Exclude all pictures, and reproduce exactly the lines from the one containing "The image size is (476, 406)." through the end of the records, with nothing else added.
-- Opening Marker --
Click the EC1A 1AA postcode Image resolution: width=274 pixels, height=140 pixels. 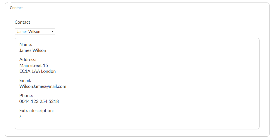tap(29, 71)
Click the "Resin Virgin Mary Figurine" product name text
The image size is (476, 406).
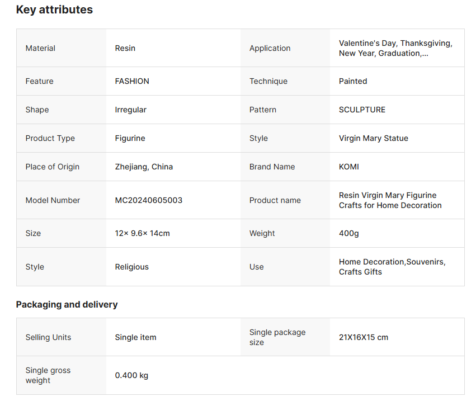(388, 195)
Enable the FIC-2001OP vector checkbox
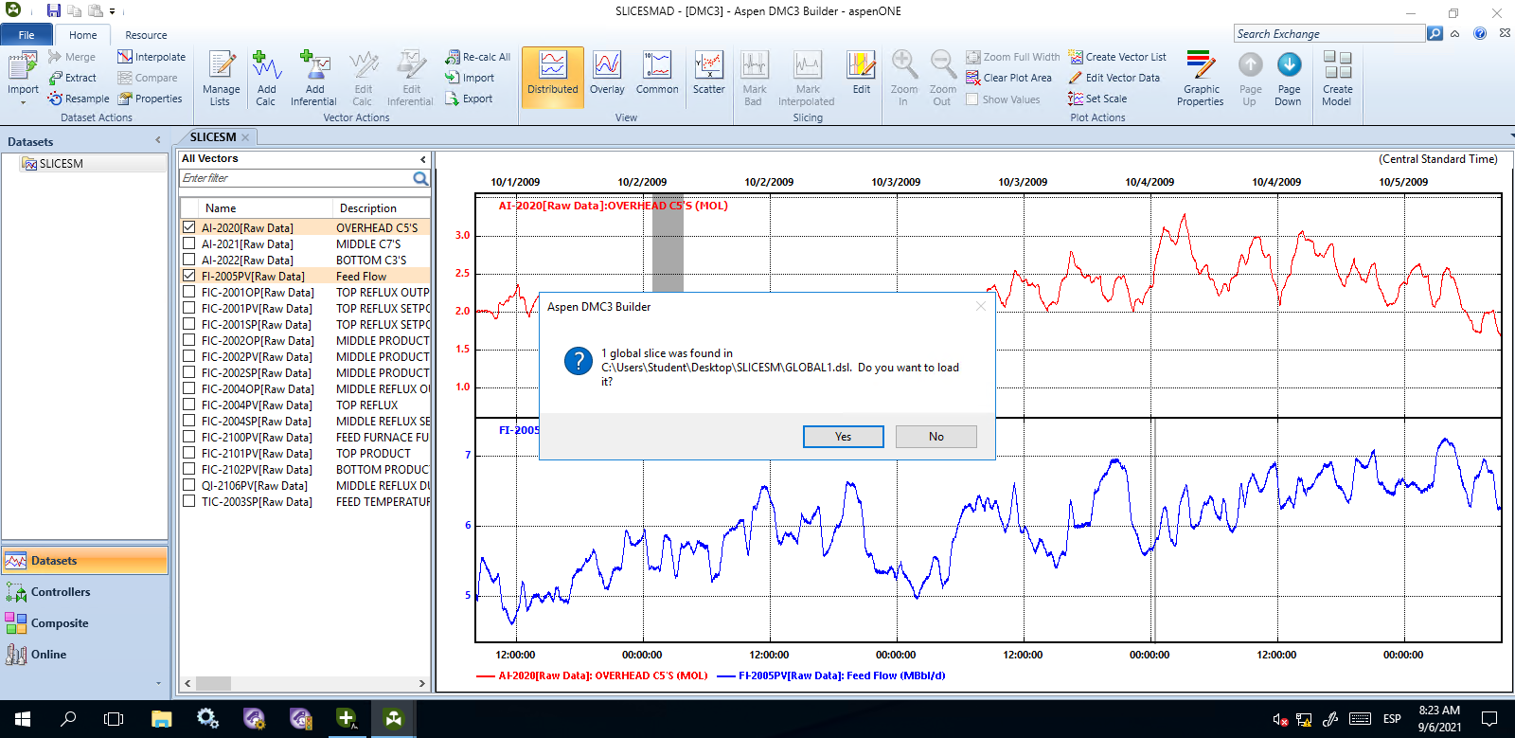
-- Closing Marker --
EXPECTED OUTPUT —
The image size is (476, 406).
(388, 195)
Enable the FIC-2001OP vector checkbox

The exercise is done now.